- Source excerpt
+ + + + + + +

Nevertheless, scientists say there is something very special about Mars, so special that it in fact spurred three new missions that have recently arrived at or are currently approaching the Red Planet. Mars is close enough to Earth that it can be visited relatively easily with current technology, with the planets aligning for launch opportunities every two years or so. Its atmosphere is challenging to land and navigate, but it won’t crush your spacecraft on the surface or melt it like at Venus, according to a researcher who has investigated the surfaces of both worlds.
“While we’ve sent spacecraft to the surface [of Venus], they don’t last long at 450 degrees Celsius [842 Fahrenheit] at intense atmospheric pressures,” Richard Léveillé, who researches Mars geochemistry and mineralogy at McGill University in Montreal, Canada, told Space.com.
Léveillé played a small role in the Surface and Atmosphere Geochemical Explorer (SAGE) proposal to explore Venus, a finalist NASA New Frontiers mission concept that after further study among the proposals, resulted in the OSIRIS-REx asteroid mission instead being selected in 2011.
“It was designed to last a minimum of four minutes; that was the NASA baseline for mission success,” Léveillé recalled of the Venus concept. Compare that to a Mars rover mission like NASA’s Opportunity rover, which was designed to last 90 days — that’s days, not minutes — on the surface and finally expired due to a dust storm after nearly 15 Earth years of epic exploration.
Another thing working in Mars’ favor is the accessibility of rocks on the surface that show evidence of evolution through much of the solar system’s 4.5 billion years of history, Léveillé said. Venus has a very young surface of perhaps 500 million years or so, while other potentially life-friendly worlds also have seen a lot of change if water is continually spurting from the ice.
And here is where Perseverance may shine in the long-standing search for life on Mars, as it is about to land next to a delta in Jezero Crater — a place where water once flowed, similar to the rich Nile delta in Egypt today where cities have flourished for millennia. On Earth, Léveillé studies how microbes leave traces behind in rocks. In lakes and water environments, the sediment piles up and if the water leaves, the sand is left behind and hardens into rock, he explained.

+ + + + + + +

- Provided information
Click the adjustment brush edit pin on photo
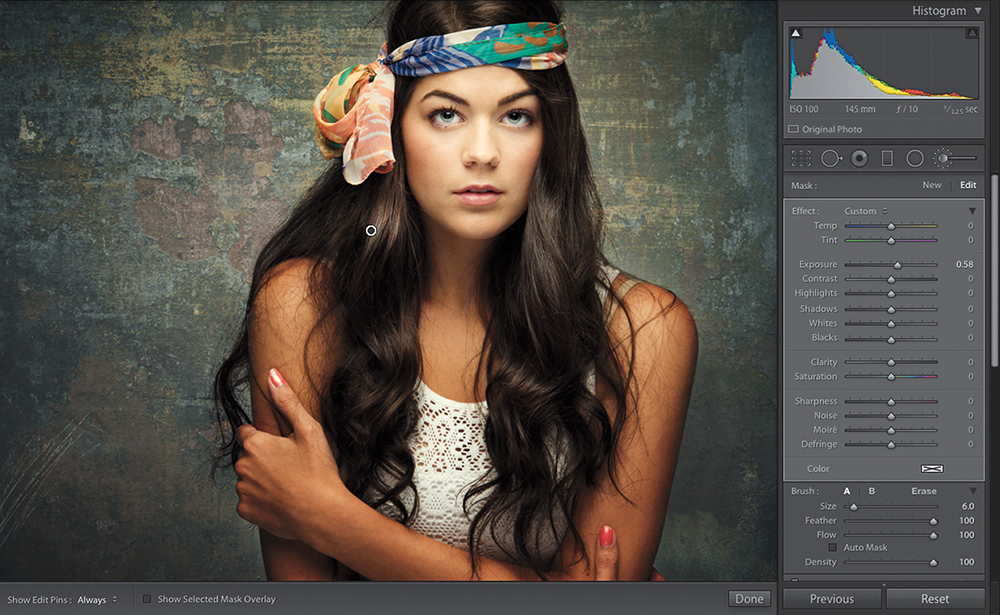[x=371, y=231]
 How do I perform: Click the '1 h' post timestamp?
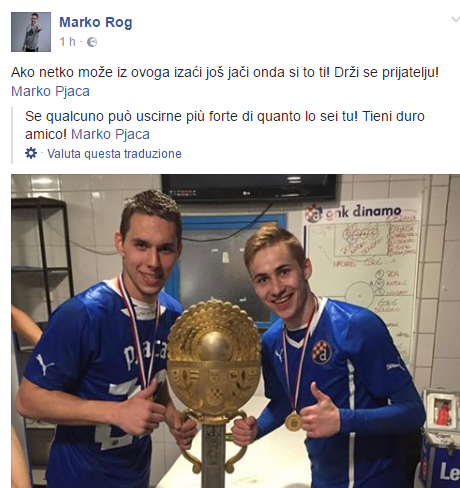point(67,42)
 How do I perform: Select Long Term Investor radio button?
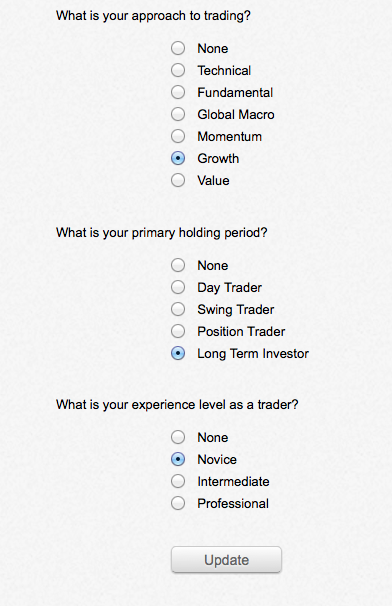pos(178,354)
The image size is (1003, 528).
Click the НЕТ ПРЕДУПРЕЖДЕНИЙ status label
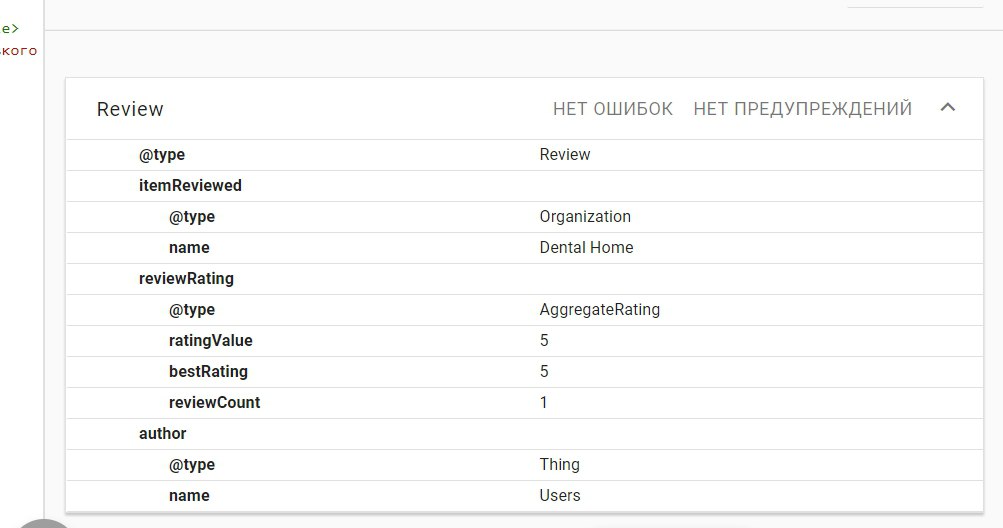[x=803, y=109]
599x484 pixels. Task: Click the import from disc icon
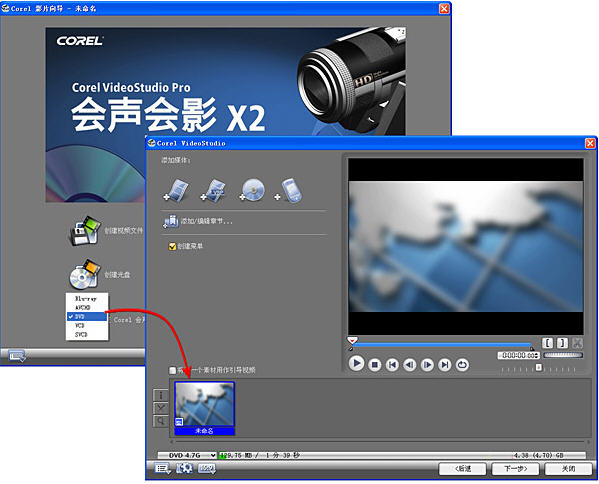pos(252,190)
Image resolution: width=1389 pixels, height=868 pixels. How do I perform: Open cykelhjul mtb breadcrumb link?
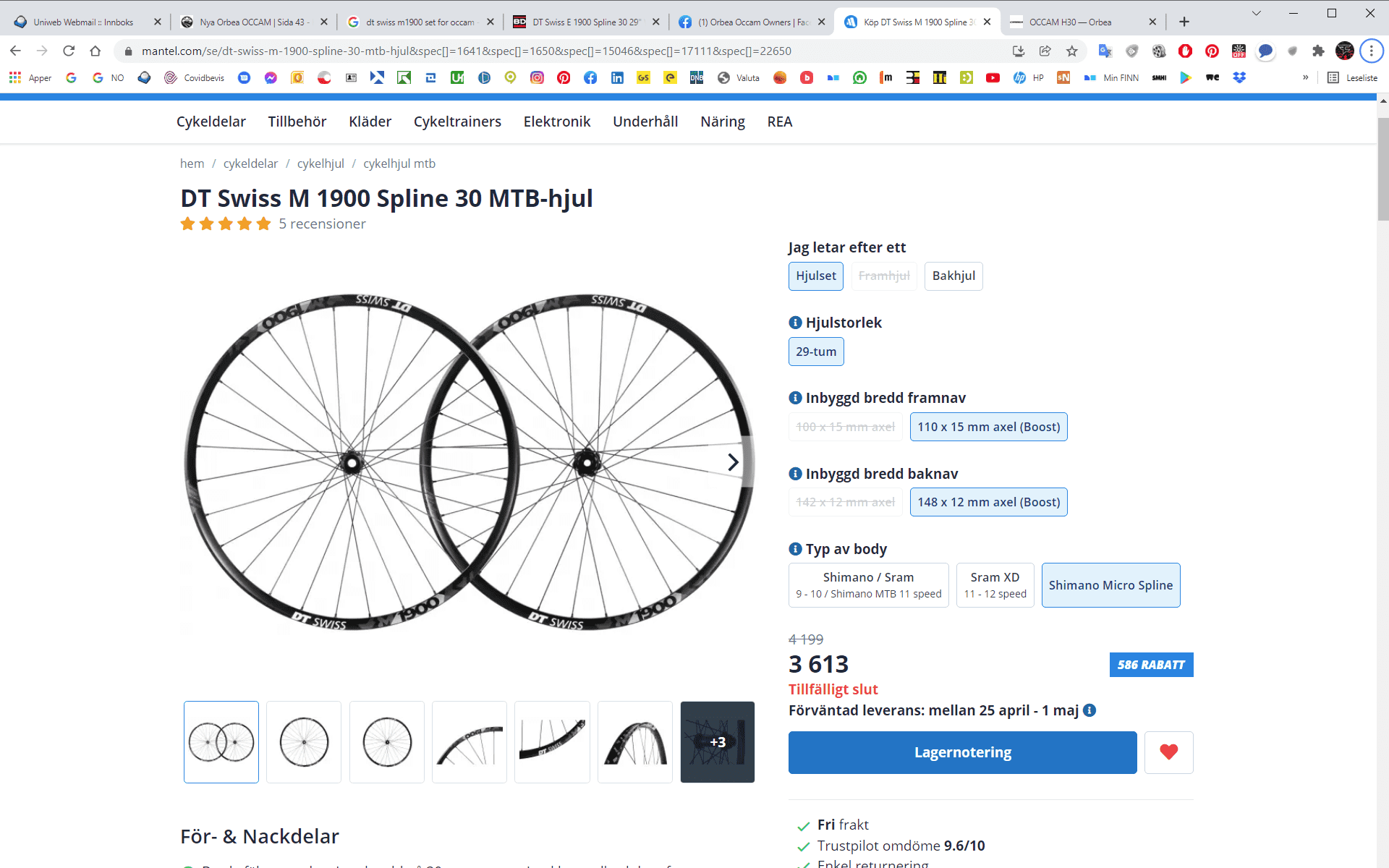pos(399,163)
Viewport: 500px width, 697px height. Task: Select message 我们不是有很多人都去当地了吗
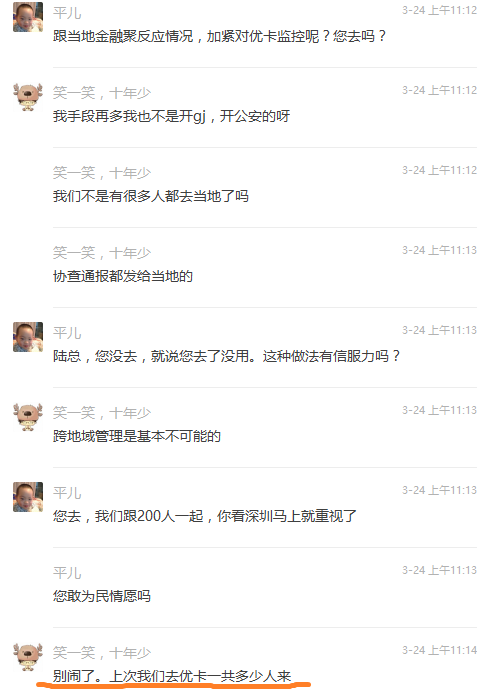pos(151,196)
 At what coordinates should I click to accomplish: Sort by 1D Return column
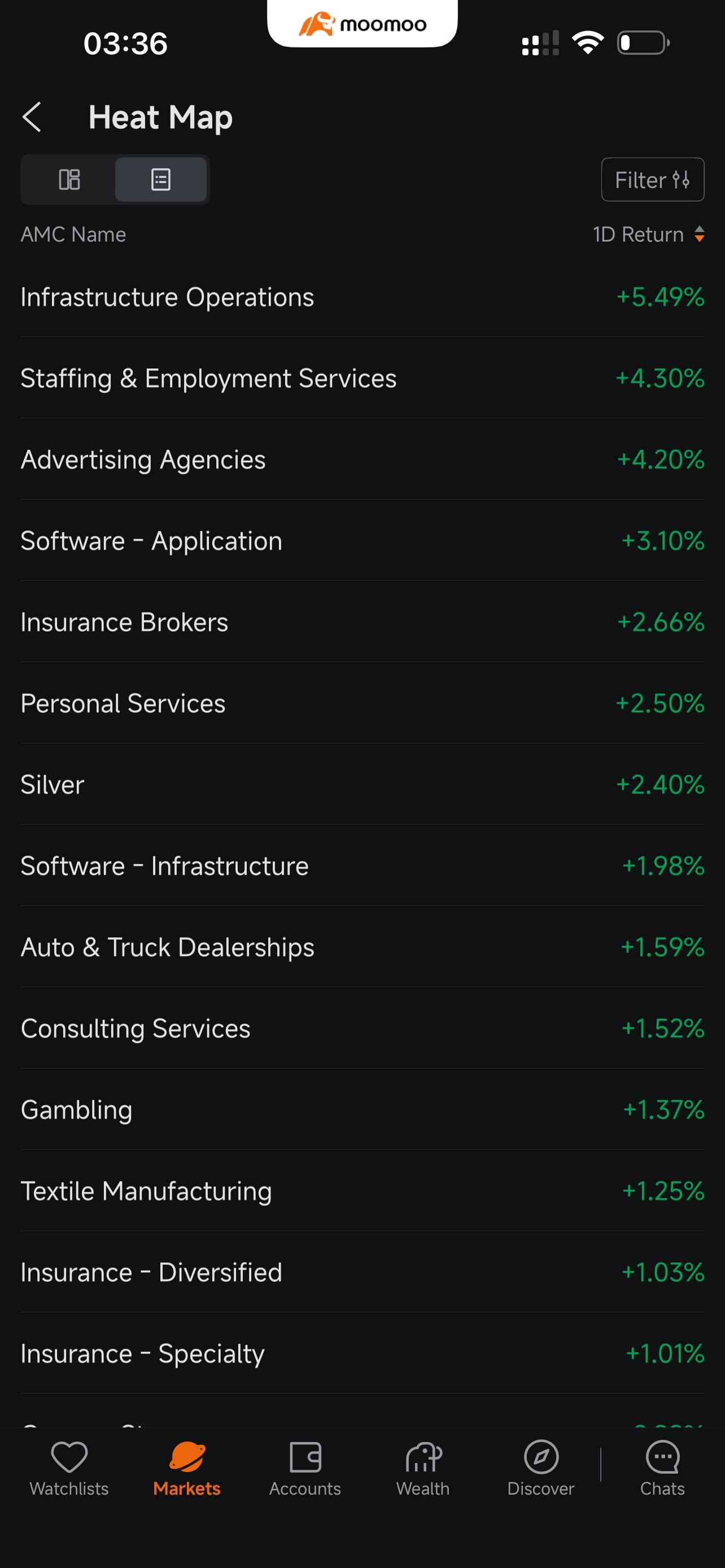(x=648, y=234)
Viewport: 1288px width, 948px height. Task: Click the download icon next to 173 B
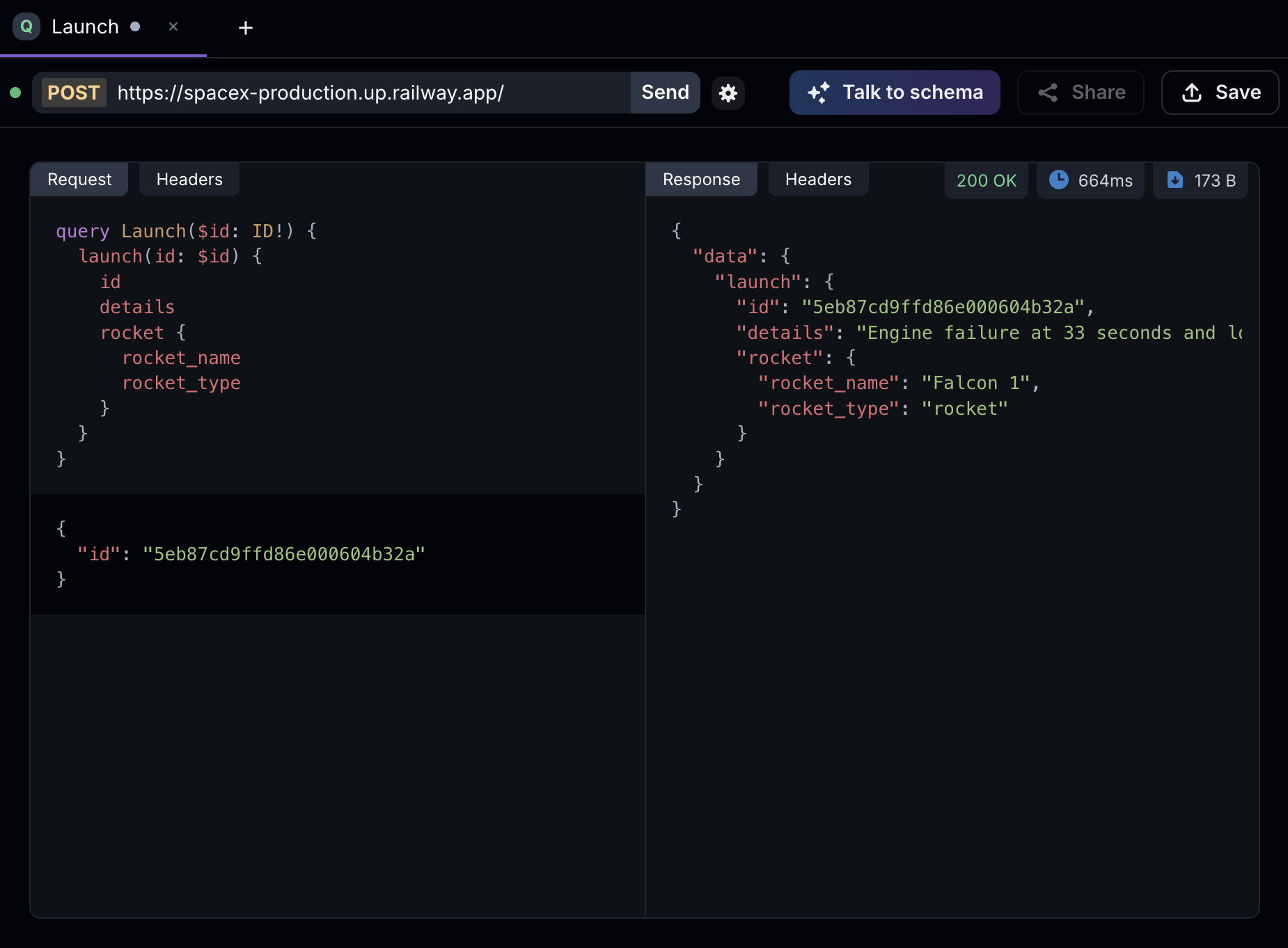pyautogui.click(x=1176, y=180)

+ + + + + + +

- Work instructions
Write the next part of the passage about exploring Mars, beginning right after its final sentence.

- Output below
“Microbes will also interact with [rock] minerals on a small scale and produce or precipitate minerals in a water environment,” he added. With the right instruments, he said, scientists can look for biosignatures, or signs of past life. But therein lies the rub.
Perseverance is a powerful mission, but the small car-sized rover can only carry so many instruments and so much equipment to Mars. Perseverance thus demonstrates why it’s important to keep going back to Mars, because part of its mission design is to set the most promising samples aside. Later in the decade, if planning and funding persist, NASA and the European Space Agency will start an ambitious sample-return mission to finally bring the rocks back to Earth where they can be looked at in advanced, protected facilities on our home planet.
A heritage of Mars exploration
Mars is a popular destination this month. Just days ago, both the United Arab Emirates’ Hope mission and the Chinese Tianwen-1 mission arrived in orbit to start their own sets of work. Both nations, first-timers at Mars, have ambitious plans in store. Hope will act as a long-term weather station at Mars, gathering information about the atmosphere to seek patterns in weather and climate. Tianwen-1 is an orbiter-rover-lander combination that, among other things, could look for precious water reserves under the Martian surface using ground-penetrating radar on the rover.
But humanity’s obsession with Mars begins with the dawn of recorded astronomy observations. The red dot in the sky stood out among the background stars and had an interesting track across the sky, visible to even early humans with no telescopes.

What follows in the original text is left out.